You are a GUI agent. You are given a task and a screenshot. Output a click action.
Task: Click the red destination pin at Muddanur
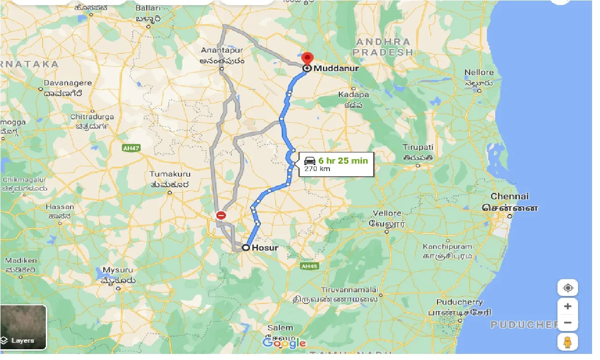(307, 60)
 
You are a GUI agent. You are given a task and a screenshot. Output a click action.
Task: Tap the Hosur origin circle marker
(245, 248)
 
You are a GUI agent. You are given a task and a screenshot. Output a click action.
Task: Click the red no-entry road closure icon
(221, 216)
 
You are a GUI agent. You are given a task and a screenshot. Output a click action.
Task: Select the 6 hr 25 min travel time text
(343, 161)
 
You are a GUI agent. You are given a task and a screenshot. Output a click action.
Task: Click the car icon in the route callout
(310, 161)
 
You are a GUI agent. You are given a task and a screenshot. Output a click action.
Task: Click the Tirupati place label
(418, 147)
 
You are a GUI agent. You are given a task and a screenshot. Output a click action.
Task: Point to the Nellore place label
(479, 72)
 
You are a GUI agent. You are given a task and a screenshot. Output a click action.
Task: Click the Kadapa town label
(353, 95)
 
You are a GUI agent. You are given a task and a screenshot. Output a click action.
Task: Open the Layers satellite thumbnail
(23, 327)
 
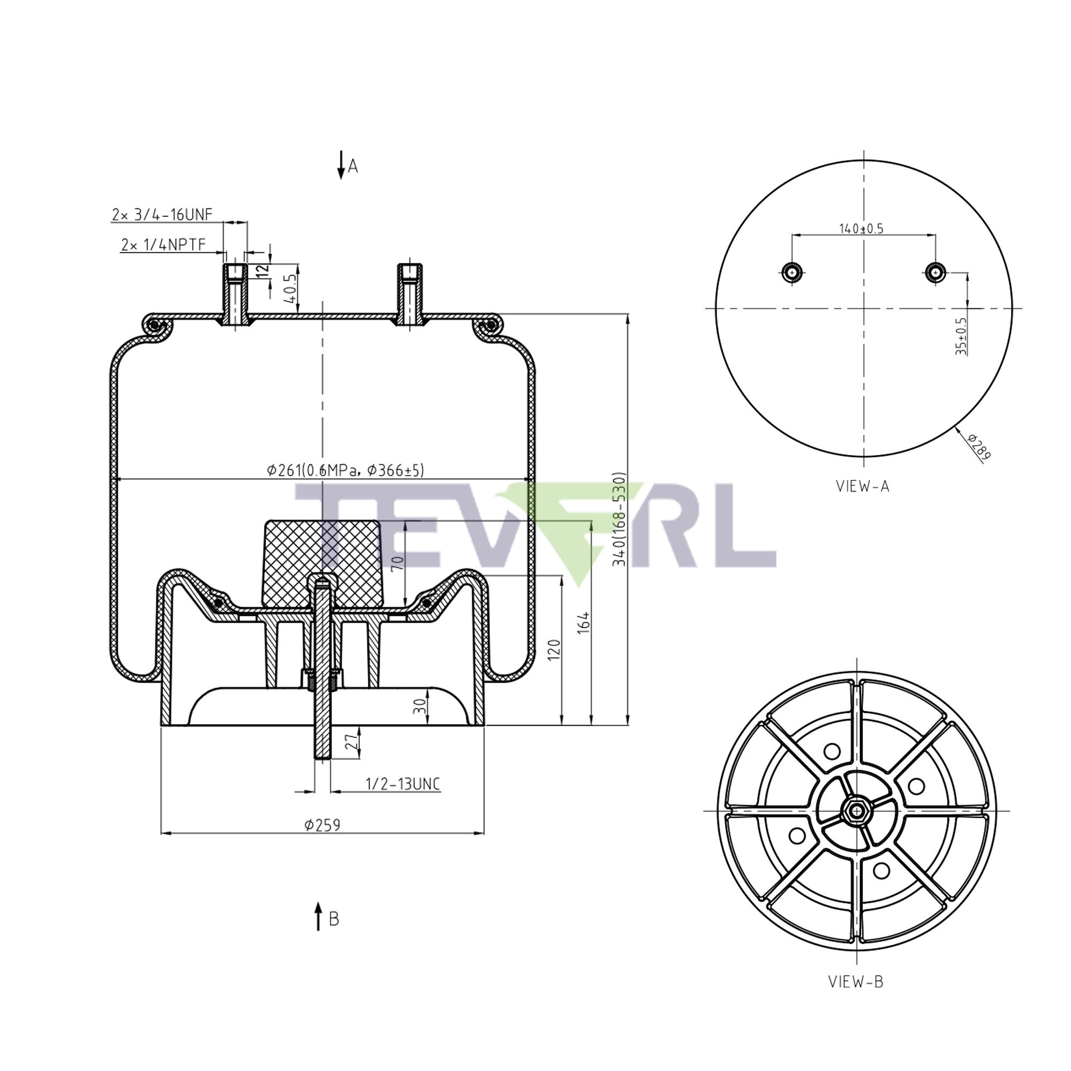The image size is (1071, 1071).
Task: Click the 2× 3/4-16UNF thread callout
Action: [x=162, y=215]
* * * *
### Short problem:
Count the lines above that contain the word "place", and reply with only that number.

### Exercise answer:
2